As Chairman Mao, tenor Cameron Schutza brought a background in Wagnerian opera to a role conceived by the composer as a heldentenor, to match Mao’s omnipresent poster image and symbol as the leader of the Great Leap Forward. Schutza soared through his character’s high tessitura, portraying Mao as a man bordering on old age and showing tremendous dynamic control while often pulling out the Wagnerian stops from a seated position.

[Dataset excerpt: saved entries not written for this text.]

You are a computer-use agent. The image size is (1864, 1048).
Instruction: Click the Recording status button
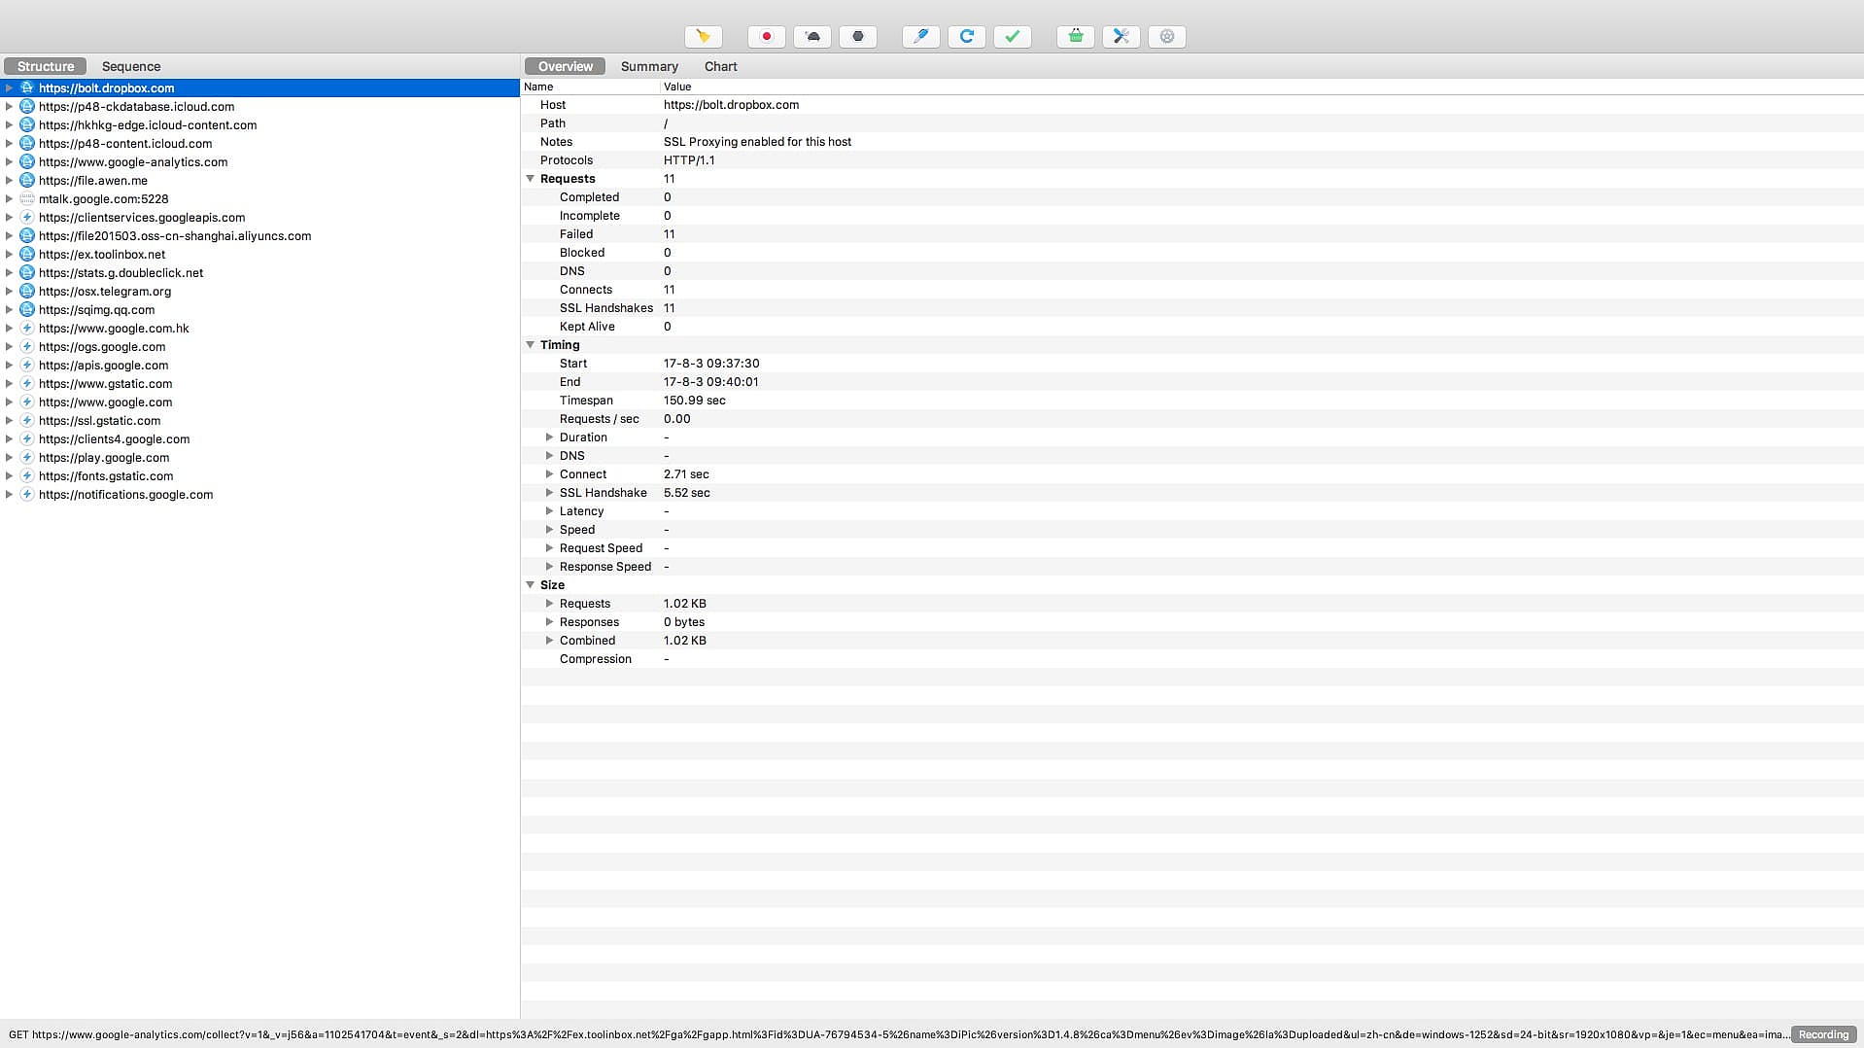(1822, 1035)
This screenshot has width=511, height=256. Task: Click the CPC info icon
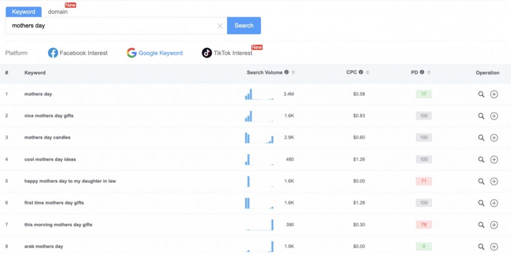click(x=361, y=72)
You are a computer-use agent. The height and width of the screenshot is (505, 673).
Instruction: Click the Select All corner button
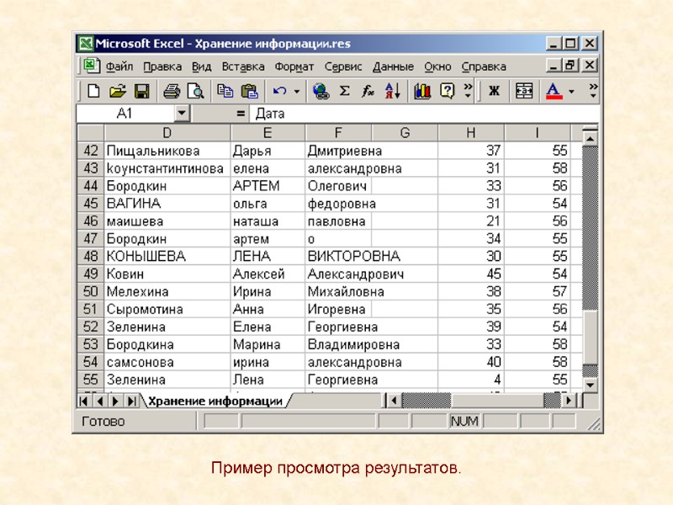pyautogui.click(x=88, y=132)
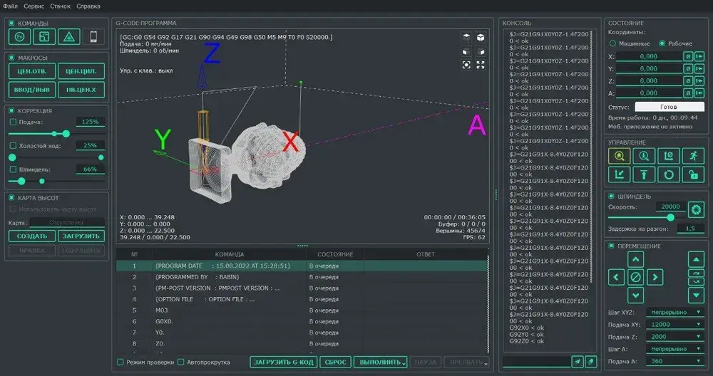This screenshot has width=713, height=376.
Task: Click the send command arrow in console
Action: [578, 362]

Soprano Rainelle Krause effectively looked the part of Pat Nixon, capturing an often worn and weary woman whose husband was the principal focus of her life. Krause sang in a consistently lyrical style, especially in her Act II soliloquy reflecting on her own good fortune. Joseph Barron, singing the role of Nixon’s right-hand man Henry Kissinger, sang with a thundering bass voice reminiscent in range of Kissinger’s own gravelly speaking voice. The role of Premier Chou En-Lai, sung by Philadelphia baritone John Viscardi, was presented as a reflective and sensitive character, closing the opera with a question for the 20th century: “Was anything we did good?” Three background “secretaries” to Mao were consistently expertly sung by mezzo-soprano Liz Culpepper and contraltos Emily Marvosh and Edith Dowd. Adams’ scoring of these voices in lower registers ensured that their vocal timbres would always blend into the musical palette, but the music for these roles required incredible precision, which these three singers always delivered.

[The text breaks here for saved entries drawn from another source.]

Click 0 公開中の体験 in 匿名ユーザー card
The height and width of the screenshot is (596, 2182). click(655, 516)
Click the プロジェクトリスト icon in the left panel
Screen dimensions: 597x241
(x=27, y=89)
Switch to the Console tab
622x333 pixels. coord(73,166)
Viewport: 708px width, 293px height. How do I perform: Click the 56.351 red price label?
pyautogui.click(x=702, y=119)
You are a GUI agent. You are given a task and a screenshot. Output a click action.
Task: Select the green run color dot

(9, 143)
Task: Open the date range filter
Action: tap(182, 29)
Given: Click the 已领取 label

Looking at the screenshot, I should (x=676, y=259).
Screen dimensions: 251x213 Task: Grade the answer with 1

Adams saved his vocal firecracker for late in the opera — Chairman Mao’s wife Chiang Ch’ing, sung by coloratura soprano Teresa Castillo. Not heard until the penultimate scene in the opera, Madame Mao was fierce, with political ambition to rival Argentine legend Eva Perón and vocal demands that were all over the stratosphere. Rather than the fast-moving lines which characterized coloratura roles of the past, Adams’ music required extensive repetition of intervals, which Castillo spun off with ease. Castillo’s ferocious operatic entrance capped off a scene marked by exquisite theatricality and dancing by the six dancers who performed in this production. A chorus prepared by Gregory Geehern was also consistently accurate and present, well maintaining the rhythmic stamina required for more than two hours of Adams’ minimalistic music.

T

he orchestral music accompanying this opera was relentless in its intensity and repetition, and the players, led by Tang Yuk, never wavered for an instant in the score’s rhythmic and harmonic complexity. Director Steven LaCosse took a unique approach to the opening and closing scenes, aided by digital backgrounds recalling the American past created by scenic and projection designer Jonathan Dahm Robertson. Among music, performers, and technology, this production of Nixon in China had many layers, and it was likely that no two audience members had the same listening or visual experience. This opera captures the story of Nixon’s vision of opening doors to China which was fraught with anxiety but replete with hope for the future. The Princeton Festival’s production certainly met the challenge of this opera and its historic story with solid performing and imaginative theater.